When a security analyst is presented with pieces of evidence, they can quickly pull the pieces together and formulate a hypothesis.  This happens quickly in our minds and can be difficult to communicate or elaborate and is highly subject to cognitive bias.  I often try to step back and look at the pieces of evidence to see how they affect my perception when combined.

For instance, let us take two pieces of evidence:

1. A binary hash check against the National Software Reference Library (NSRL) is found to be good file.

2. Threat Intelligence service reports that the binary hash may be malware.

To a SOC analyst, these two pieces of evidence completely contradict each other immediately.  Clearly, the NSRL evidence carries more weight because it is more credible as a source.   But we must press further; why is it more credible?  This question is much harder for us to answer, but we can establish supporting evidence based on our expert judgement:

1. Although hash collisions can occur, it is difficult to execute

2. Threat intelligence services are prone to errors.

In this case, we can say that our expert judgement enhances the credibility of NSRL while reducing the credibility of the threat intelligence provider.  Although it takes practice, identifying these semi-unconscious judgements really helps communicate how we reason to our analytical conclusion.

Patience and Respect

One thing is for certain, a data scientist and SOC analyst do not think alike. We don't share a vocabulary, the way we tackle issues and even the way we communicate is drastically different. This was evident from the moment I walked into the office.
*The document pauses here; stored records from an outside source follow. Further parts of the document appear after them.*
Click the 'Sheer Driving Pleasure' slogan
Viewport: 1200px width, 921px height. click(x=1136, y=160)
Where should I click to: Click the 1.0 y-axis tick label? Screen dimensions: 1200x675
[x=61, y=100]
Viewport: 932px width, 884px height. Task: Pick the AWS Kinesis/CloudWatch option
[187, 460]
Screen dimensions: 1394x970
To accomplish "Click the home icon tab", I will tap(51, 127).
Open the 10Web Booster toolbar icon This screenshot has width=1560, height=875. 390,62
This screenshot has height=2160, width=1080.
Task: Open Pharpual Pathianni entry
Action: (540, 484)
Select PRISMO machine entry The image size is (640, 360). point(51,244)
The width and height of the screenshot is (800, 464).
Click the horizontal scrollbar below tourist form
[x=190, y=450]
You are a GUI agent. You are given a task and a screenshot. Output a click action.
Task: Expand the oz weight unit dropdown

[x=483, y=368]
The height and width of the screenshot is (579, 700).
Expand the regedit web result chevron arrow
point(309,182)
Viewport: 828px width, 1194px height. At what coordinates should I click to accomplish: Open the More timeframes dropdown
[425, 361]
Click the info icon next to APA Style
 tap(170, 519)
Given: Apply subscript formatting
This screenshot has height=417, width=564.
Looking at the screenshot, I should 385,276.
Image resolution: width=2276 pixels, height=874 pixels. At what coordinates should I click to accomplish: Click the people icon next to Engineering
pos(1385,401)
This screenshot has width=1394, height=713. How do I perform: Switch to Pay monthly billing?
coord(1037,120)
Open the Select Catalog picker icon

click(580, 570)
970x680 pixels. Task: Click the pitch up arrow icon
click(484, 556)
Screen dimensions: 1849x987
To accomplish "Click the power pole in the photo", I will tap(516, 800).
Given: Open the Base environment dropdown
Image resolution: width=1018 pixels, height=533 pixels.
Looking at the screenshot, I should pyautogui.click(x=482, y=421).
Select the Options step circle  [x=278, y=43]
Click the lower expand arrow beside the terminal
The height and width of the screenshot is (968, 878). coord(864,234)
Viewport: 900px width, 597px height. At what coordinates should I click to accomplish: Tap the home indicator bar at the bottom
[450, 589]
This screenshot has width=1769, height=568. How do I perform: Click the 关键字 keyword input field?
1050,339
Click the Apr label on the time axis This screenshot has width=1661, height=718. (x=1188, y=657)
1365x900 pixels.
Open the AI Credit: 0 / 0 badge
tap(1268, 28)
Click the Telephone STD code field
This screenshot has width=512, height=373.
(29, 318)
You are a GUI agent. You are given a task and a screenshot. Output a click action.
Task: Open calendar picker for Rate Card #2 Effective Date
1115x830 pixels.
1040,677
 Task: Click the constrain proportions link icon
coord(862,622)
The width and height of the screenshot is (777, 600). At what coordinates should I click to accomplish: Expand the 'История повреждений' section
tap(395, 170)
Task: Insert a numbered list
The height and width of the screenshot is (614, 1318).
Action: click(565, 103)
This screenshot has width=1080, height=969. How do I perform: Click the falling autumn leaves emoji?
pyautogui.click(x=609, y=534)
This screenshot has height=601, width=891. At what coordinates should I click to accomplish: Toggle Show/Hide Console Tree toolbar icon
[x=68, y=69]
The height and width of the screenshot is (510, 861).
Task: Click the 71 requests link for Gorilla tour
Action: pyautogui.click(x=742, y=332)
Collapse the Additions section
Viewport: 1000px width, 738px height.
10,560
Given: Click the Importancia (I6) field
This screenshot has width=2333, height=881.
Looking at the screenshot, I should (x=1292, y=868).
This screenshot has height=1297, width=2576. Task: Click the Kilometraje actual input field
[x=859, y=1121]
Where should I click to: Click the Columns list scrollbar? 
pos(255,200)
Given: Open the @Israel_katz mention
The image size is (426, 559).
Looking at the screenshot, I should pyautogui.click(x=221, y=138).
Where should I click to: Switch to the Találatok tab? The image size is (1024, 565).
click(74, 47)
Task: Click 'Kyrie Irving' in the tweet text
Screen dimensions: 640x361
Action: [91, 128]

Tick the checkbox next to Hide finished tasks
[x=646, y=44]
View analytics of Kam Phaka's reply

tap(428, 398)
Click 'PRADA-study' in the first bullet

This is okay, actually, I wouldn’t want it any other way.

First, I'll echo Dr. Koller's advice, the same advice that is often echoed in our office.  Don't be afraid to ask questions; and the corollary, don't chastise your colleagues when asking seemingly stupid questions.

The challenge between SMEs and Data Scientists arises because we know so little about each other’s expertise.  Meanwhile, digital communication is cumbersome and easily misunderstood, especially under stressful deadlines.  Taking the time to not only listen to the questions but to understand the meaning and underlying reason for the question is tremendously important for both parties. I like to think that for every question asked, both parties have something to learn. The automation of human expert reasoning is important to the future of autonomous security and capturing it rationally and clearly is of paramount importance.